Pakistan U19 beat Zimbabwe by eight wickets at Takashinga Sports Club in Harare on Thursday, but the win that sent them to the Super Six triggered a backlash that had little to do with the performance of the players.
Chasing 129 in a Group C match at the ICC U19 World Cup 2026, Pakistan reached 132/2 in 26.2 overs and booked their place in the second round – while a few overs of “how” ended up writing Scotland’s exit.
Tactical slowdown, Scottish heartbreak and a Super Six loophole
With England and Pakistan already set to progress, the final Super Six ticket from the group came down to net run rate between Zimbabwe and Scotland. Scotland’s cricket was finished, but their fate wasn’t; it was waiting on one last chase.
Pakistan’s pursuit started at a sprint. They were 84 at the end of the 14th over, cruising. Then the innings took a strange turn, boundaries disappeared, dot balls piled up, and the chase slowed to a careful jog even though the required rate remained comfortable. Between the 16th and the 25th overs, Pakistan played 50 dot balls and scored only 27 runs across 10 overs. There was also a stretch of 89 balls without a boundary – until the finish suddenly arrived via two big hits.
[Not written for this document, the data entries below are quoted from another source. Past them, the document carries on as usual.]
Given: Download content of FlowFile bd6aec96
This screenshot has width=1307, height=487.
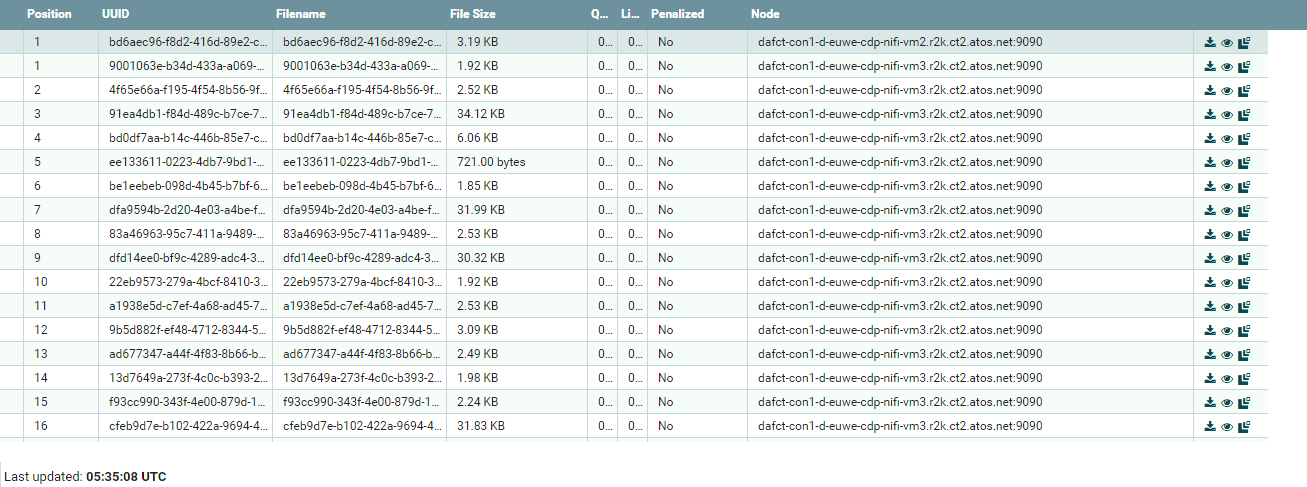Looking at the screenshot, I should click(x=1210, y=43).
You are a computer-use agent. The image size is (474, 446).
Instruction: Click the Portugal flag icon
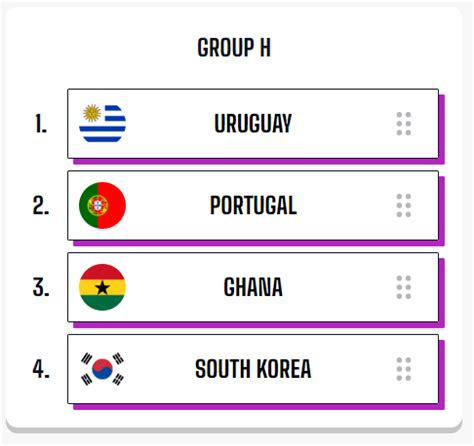102,205
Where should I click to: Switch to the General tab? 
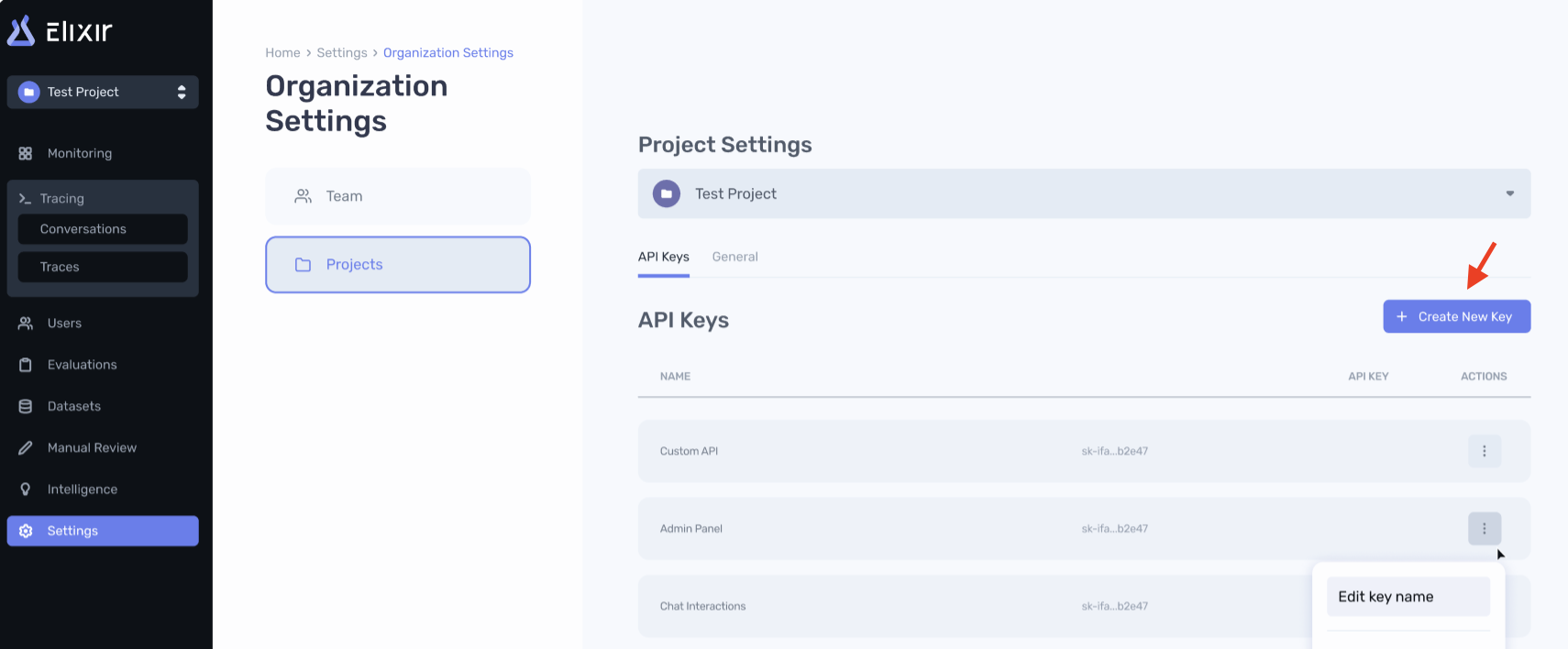pyautogui.click(x=734, y=257)
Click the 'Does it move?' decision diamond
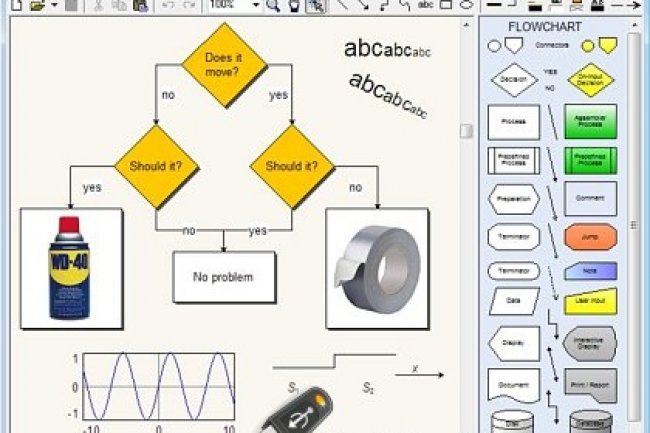 tap(223, 65)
The logic sits inside a tournament rider most fans only discover when it hurts. In the Super Six, teams carry forward points and net run rate only from group stage games against the other qualifiers from their group. So it matters not just that you qualify, but who qualifies with you.
Pakistan’s win over Zimbabwe was by a far bigger margin than their win over Scotland. If Zimbabwe qualified, Pakistan would carry forward the Zimbabwe result into the Super Six – and with it a healthier NRR position. If Scotland qualified instead, Pakistan’s carried forward maths would look less flattering. That is why the cut-off overs mattered, and why the chase tempo became the story.
Fans are split. One side calls it sharp thinking and strategy: reading the rules, playing the percentages, protecting your campaign. The other calls it manipulation dressed up as a tactic, arguing Scotland were knocked by a deliberate slowdown they had no choice to counter.
Whether it stays a moral debate or becomes an official matter depends on intent.The ICC’s code allows scrutiny if actions are seen as an attempt to manipulate outcomes for inappropriate strategic reasons, including net run rate.